What is required:
Return the records exactly, from the first line through the "Top Keywords (1077, 916)" line.
═══ Task material ═══
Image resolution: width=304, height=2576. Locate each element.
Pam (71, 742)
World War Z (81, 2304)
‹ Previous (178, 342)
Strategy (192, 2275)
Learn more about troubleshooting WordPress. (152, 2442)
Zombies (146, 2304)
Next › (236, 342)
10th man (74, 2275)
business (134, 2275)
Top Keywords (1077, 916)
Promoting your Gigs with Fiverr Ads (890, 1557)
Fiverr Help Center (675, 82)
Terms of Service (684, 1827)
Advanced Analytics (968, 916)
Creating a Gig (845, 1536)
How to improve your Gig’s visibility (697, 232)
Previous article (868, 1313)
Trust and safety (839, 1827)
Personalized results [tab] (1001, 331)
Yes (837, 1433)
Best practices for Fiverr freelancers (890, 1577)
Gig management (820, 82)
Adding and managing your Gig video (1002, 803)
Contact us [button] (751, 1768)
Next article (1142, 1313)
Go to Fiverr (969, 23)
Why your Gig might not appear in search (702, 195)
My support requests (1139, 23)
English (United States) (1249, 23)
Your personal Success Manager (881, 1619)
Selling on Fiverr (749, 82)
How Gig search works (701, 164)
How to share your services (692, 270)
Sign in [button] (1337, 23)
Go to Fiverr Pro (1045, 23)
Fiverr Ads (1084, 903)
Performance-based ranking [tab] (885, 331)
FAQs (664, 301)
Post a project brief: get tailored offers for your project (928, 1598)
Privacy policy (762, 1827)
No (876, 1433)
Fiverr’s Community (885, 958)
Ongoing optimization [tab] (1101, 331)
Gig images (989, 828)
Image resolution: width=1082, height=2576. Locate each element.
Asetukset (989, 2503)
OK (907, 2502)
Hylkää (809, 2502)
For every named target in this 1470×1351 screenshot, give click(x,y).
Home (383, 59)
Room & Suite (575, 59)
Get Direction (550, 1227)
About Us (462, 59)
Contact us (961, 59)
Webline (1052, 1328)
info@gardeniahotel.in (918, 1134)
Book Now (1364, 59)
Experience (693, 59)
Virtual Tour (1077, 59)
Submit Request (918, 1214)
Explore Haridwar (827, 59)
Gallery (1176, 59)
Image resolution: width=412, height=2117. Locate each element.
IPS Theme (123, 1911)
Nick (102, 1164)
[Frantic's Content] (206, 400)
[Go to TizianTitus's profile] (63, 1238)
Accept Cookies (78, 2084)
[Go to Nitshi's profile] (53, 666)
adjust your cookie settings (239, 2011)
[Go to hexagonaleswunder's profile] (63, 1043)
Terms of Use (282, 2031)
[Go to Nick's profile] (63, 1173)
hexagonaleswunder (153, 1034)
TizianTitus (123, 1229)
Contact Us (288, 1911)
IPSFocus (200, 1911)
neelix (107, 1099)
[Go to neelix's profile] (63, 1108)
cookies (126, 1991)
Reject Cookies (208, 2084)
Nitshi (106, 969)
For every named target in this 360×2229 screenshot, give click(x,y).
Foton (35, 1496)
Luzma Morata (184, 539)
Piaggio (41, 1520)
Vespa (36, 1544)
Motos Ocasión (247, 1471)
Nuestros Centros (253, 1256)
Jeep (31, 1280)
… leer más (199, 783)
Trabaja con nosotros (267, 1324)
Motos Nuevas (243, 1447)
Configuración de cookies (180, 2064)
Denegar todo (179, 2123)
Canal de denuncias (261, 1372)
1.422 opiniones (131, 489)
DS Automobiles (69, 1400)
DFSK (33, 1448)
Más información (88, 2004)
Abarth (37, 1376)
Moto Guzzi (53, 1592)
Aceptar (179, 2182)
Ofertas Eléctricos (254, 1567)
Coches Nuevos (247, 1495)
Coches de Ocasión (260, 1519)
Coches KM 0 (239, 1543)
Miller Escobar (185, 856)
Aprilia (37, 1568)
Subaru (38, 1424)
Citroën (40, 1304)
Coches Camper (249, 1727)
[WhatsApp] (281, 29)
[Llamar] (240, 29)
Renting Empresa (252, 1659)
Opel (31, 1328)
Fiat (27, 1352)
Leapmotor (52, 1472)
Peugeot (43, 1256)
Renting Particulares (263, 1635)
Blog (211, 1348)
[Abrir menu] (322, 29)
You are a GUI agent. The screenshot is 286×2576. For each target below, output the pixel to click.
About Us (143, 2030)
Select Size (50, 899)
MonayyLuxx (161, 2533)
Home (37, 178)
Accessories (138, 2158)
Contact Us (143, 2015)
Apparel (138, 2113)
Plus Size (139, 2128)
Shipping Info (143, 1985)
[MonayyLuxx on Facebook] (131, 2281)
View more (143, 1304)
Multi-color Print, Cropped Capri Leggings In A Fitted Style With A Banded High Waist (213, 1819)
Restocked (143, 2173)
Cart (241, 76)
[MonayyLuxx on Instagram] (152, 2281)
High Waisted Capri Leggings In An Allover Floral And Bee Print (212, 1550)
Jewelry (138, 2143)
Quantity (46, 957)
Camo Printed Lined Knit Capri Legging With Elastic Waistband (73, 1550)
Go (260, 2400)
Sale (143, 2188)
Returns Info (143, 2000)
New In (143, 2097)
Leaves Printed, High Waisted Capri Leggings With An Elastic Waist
═══
Written response:
Image resolution: width=304, height=2576. Locate each element.
Pam (71, 742)
World War Z (81, 2304)
‹ Previous (178, 342)
Strategy (192, 2275)
Learn more about troubleshooting WordPress. (152, 2442)
Zombies (146, 2304)
Next › (236, 342)
10th man (74, 2275)
business (134, 2275)
Top Keywords (1077, 916)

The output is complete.